Chris Bambery is an author, political activist and commentator, and a supporter of Rise, the radical left wing coalition in Scotland. He is co-author with George Kerevan of Catalonia Reborn, which will be published by Luath Press in March 2017

 

Eight Catalan government ministers remain in Spanish jails, as do the heads of Catalonia’s two main civic pro-independence groups, the Catalan National Assembly’s Jordi Sànchez and Omnium’s Jordi Cuixart.

All were jailed by Spain’s National Court. This has a rather murky history. It was created on 5 January 1977, little over a year after the death of the Spanish dictator, General Francesco Franco. Just 24 hours earlier his Court of Public Order had been dissolved. Its president and judges were all then re-appointed to head the new National Court.

Unlike his allies, Hitler and Mussolini, Franco died in bed, after doctors finally switched off his life support machine. In Germany and Italy there was an attempt at cleansing the state of their Nazi and Fascist past, however flawed. In Spain there was no such attempt in the transition to parliamentary democracy following the death of Franco.

Catalans watching their leaders being arrayed before this court are asking just how much really changed during the post-Franco transition, which established the current monarchy, parliamentary system, rule of law and much more?

Anyone watching current events in Catalonia must be all too aware that the Spanish Civil War of 1936-1939 and the dictatorship that followed still casts a dark shadow over Spain, and not least in Catalonia, the centre of resistance to Franco.

How, might you ask, can events eight decades ago, still have a bearing on modern Spain, which has surely moved on from those totalitarian days. Well one answer is to recall that the American Civil War and slavery is still the cause of protests across the Southern States of the USA, as protesters demand the removal of monuments to the Confederacy.

Franco still lies in a tomb in the basilica of the Valley of the Fallen outside Madrid. A memorial to the victors of the Civil War built by Republican prisoners of war used as slave labour. Despite calls to shut it down it retains a publicly funded national monument. Each November supporters of Franco still gather there to raise their arms in his honour in the fascist salute.

In October -Franco supporters blocked the attempt by Madrid’s left-wing mayor to rename 52 streets commemorating figures and events in the Civil War and dictatorship.

Spain is second only to Cambodia in having the most mass graves, in the majority where Republican supporters and opponents of Franco were dumped in unmarked graves during the Civil War and the repression which followed the Nationalist victory.

***

Written exercise: List every person the Catalonia text names. The items after this point are not needed for this work.

***

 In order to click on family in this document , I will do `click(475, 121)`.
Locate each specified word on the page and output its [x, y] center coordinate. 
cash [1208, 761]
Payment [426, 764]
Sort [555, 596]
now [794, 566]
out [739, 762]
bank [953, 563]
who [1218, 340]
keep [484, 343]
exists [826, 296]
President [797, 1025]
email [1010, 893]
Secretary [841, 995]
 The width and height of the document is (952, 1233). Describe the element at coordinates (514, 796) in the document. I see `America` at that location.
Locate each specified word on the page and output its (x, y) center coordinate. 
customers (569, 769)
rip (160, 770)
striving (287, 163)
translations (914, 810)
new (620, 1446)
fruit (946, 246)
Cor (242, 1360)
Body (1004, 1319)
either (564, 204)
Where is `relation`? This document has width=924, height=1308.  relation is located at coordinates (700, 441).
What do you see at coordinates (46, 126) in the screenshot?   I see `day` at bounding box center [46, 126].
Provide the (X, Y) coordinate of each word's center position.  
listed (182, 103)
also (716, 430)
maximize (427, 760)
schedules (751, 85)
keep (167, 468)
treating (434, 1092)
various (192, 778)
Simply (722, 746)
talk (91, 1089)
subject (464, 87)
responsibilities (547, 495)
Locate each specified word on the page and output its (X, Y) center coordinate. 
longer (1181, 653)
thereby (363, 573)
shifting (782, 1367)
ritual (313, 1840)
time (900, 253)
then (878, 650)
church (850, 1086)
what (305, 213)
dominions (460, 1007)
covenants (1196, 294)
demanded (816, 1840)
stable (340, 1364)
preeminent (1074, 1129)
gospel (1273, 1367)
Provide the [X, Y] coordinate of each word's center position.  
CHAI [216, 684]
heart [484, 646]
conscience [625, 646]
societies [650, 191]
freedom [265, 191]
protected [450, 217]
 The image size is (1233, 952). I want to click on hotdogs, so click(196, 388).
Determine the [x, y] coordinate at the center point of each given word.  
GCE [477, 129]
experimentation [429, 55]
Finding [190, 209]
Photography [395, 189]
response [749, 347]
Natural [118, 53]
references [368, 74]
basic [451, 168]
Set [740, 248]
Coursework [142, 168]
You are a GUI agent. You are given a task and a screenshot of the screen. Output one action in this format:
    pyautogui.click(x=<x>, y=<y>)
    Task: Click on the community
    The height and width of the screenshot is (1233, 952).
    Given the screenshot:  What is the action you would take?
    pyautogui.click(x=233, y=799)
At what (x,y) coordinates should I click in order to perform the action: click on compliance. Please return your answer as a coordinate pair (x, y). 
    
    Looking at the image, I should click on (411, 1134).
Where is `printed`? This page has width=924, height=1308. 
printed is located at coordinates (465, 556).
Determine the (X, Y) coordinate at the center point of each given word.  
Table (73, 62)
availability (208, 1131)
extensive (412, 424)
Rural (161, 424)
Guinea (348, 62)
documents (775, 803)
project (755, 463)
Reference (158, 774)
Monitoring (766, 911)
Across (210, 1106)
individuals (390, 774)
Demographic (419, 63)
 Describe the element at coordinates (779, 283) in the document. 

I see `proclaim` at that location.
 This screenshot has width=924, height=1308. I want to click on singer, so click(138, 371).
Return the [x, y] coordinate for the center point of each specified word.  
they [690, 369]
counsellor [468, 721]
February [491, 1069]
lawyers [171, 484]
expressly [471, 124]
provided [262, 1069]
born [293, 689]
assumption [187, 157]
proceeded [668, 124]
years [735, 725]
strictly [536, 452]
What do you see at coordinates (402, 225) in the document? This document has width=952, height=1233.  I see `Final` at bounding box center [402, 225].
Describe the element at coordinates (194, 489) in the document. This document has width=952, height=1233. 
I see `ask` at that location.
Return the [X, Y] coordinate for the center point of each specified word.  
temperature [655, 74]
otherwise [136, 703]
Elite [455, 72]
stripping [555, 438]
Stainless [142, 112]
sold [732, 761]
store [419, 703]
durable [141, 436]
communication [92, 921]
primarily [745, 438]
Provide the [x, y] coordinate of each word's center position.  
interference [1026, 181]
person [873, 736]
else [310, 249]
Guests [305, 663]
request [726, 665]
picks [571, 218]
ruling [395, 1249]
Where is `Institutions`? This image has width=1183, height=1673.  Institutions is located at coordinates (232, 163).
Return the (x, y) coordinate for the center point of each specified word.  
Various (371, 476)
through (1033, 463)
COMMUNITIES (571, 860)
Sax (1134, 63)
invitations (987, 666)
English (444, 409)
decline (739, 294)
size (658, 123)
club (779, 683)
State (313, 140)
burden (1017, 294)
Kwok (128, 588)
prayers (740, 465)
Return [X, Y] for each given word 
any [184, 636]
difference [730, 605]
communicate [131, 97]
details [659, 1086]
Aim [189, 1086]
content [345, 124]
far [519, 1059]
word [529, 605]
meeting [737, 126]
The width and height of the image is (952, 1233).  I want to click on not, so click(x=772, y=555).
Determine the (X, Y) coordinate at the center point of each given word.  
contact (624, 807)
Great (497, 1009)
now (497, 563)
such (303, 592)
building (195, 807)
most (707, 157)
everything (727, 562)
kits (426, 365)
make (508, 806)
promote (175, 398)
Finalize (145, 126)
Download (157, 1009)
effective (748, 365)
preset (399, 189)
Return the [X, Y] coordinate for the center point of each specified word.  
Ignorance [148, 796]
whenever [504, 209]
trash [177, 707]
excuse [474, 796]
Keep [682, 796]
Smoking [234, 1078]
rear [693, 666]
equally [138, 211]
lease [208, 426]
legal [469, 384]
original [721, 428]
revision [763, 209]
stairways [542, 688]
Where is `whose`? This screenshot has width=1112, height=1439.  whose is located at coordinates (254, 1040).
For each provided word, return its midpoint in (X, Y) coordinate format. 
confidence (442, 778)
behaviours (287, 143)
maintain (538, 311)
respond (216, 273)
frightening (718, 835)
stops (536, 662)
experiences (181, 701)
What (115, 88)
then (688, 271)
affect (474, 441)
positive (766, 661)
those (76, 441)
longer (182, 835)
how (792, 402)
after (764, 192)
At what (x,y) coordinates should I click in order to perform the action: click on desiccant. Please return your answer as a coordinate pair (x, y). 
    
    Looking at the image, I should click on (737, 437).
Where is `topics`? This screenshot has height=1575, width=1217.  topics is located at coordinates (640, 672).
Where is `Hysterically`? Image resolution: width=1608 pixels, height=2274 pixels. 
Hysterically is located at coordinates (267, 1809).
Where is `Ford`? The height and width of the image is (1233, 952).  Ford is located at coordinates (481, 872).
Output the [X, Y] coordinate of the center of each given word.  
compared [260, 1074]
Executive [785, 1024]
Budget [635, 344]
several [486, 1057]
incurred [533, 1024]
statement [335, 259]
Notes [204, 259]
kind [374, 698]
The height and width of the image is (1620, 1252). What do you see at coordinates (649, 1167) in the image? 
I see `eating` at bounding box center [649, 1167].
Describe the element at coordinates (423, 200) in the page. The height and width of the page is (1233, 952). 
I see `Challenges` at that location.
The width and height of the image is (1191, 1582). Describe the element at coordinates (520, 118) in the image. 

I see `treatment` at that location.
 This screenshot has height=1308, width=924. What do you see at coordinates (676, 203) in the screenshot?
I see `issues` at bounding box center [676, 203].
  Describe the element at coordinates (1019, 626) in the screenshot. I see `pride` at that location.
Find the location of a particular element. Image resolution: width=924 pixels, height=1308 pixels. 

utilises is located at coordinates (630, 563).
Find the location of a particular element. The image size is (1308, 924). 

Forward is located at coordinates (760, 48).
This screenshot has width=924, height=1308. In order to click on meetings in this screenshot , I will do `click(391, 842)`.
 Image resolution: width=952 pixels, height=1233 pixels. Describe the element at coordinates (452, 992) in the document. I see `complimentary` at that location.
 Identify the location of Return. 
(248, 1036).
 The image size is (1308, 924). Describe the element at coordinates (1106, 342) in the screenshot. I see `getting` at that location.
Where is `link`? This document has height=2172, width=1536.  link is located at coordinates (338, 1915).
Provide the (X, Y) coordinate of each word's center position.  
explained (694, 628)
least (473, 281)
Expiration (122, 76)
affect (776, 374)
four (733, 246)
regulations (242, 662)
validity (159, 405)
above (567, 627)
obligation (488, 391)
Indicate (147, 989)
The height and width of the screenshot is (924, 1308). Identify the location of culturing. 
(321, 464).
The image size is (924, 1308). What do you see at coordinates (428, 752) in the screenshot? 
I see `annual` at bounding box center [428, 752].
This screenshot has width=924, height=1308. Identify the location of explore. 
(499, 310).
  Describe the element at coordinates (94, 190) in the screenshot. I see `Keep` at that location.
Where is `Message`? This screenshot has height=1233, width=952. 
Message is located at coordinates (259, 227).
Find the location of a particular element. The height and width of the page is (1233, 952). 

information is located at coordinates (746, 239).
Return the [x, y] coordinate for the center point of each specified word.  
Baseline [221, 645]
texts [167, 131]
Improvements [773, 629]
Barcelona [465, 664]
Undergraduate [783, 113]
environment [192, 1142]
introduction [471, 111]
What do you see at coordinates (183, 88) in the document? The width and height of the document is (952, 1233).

***

Solution below:
- Chris Bambery
- George Kerevan
- Jordi Sànchez
- Jordi Cuixart
- Francesco Franco
- Hitler
- Mussolini